■ **Compiti assegnati**:
a: Rispondi a queste domande sul brano dedicato a Sergio Parisse:
(i) In quale città vive Parisse?
(ii) Con quale punteggio gli azzurri hanno battuto la Georgia sabato a Firenze?
(iii) Chi ha condotto l'intervista uscita su «la Repubblica»?
b: Nel brano dedicato a Sergio Parisse, ricopia il tratto da "L'intervista cui mi" fino a "che riprendo qui.", mettendo "colonne sportive" al posto di "pagine sportive".

■ **Estratto della pagina**:
_ _ _ _ _ _ _
Qualche giorno fa ho letto un' intelligente intervista a Sergio Parisse, giocatore di rugby di origine argentina, italiano da molti anni, uomo importante per la nostra Nazionale di palla ovale, vive a Parigi, gioca attualmente per lo Stade Français, antico club creato nel 1883. Parisse non ha potuto schierarsi (per un risentimento muscolare) con la squadra azzurra che sabato, a Firenze, ha affrontato la tosta Georgia, che vuole soffiare il posto all'Italia nel tempio rugbistico del torneo «Sei Nazioni». Sabato gli azzurri hanno strappato il successo: 28 a 17, come già sanno gli appassionati. Così come sanno che era la seconda volta che i due «15» si affrontavano: la prima fu il 6 settembre 2003, ad Asti, e anche allora vinse l'Italia 31 a 22, gli azzurri erano allenati dal neozelandese  Sir John Kirwan, uno dei giocatori determinanti nel successo degli All Black (29 a 9 alla Francia) nella prima Coppa del mondo, nel 1987, che si disputò parte in Nuova Zelanda, parte in Australia. 

L'intervista cui mi riferisco è apparsa sulle pagine sportive di «la Repubblica», intervistatore Massimo Calandri. Mi sono piaciute alcune risposte che riprendo qui. 

«...in questo momento, il rugby può - anzi: il rugby deve - essere un esempio. Soprattutto in Italia. Vivo a Parigi però mi tengo informato e so quel che sta accadendo nel mio Paese. Non voglio entrare in questioni politiche, ma è chiaro che ci sono pochi punti di riferimento. Nessun rispetto per i ruoli, per le regole. Per la parola data. Oggi uno dice una cosa e il giorno dopo fa l'esatto contrario. È l'ultimo arrivato? Fa lo stesso: contesta le cariche più importanti. Non ha carisma, esperienza, competenza, coerenza: ma parla, dà lezione a tutti. Sbaglia, si contraddice come se nulla fosse: senza preoccuparsi di aumentare la confusione, di perdere credibilità».
_ _ _ _ _ _ _
■ **Dati forniti**:

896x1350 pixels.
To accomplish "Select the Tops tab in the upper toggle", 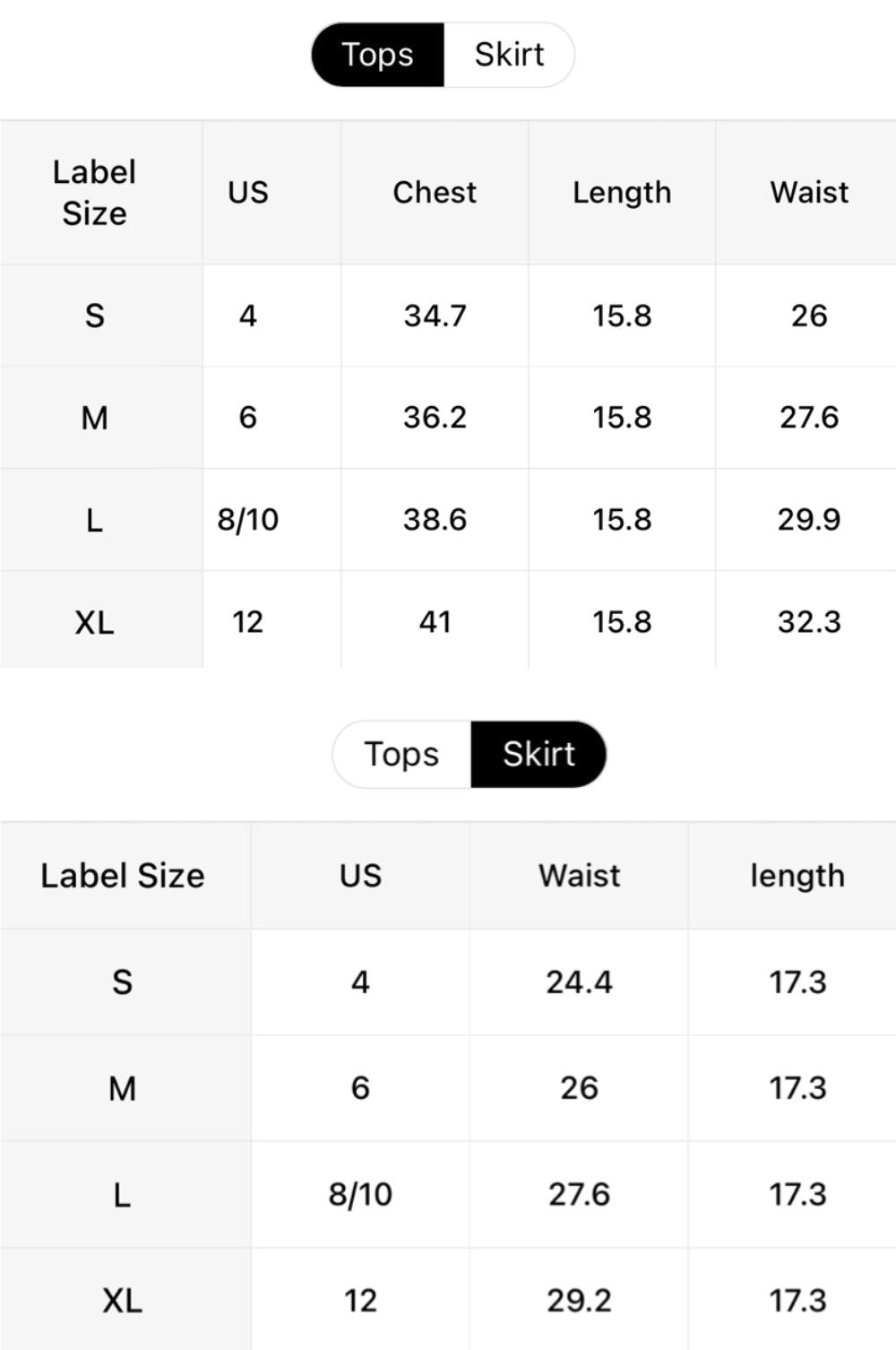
_ _ _ _ _ _ _
■ **Risposte attese**:
a:
(i) Parigi.
(ii) 28 a 17.
(iii) Massimo Calandri.

b:
L'intervista cui mi riferisco è apparsa sulle colonne sportive di «la Repubblica», intervistatore Massimo Calandri. Mi sono piaciute alcune risposte che riprendo qui.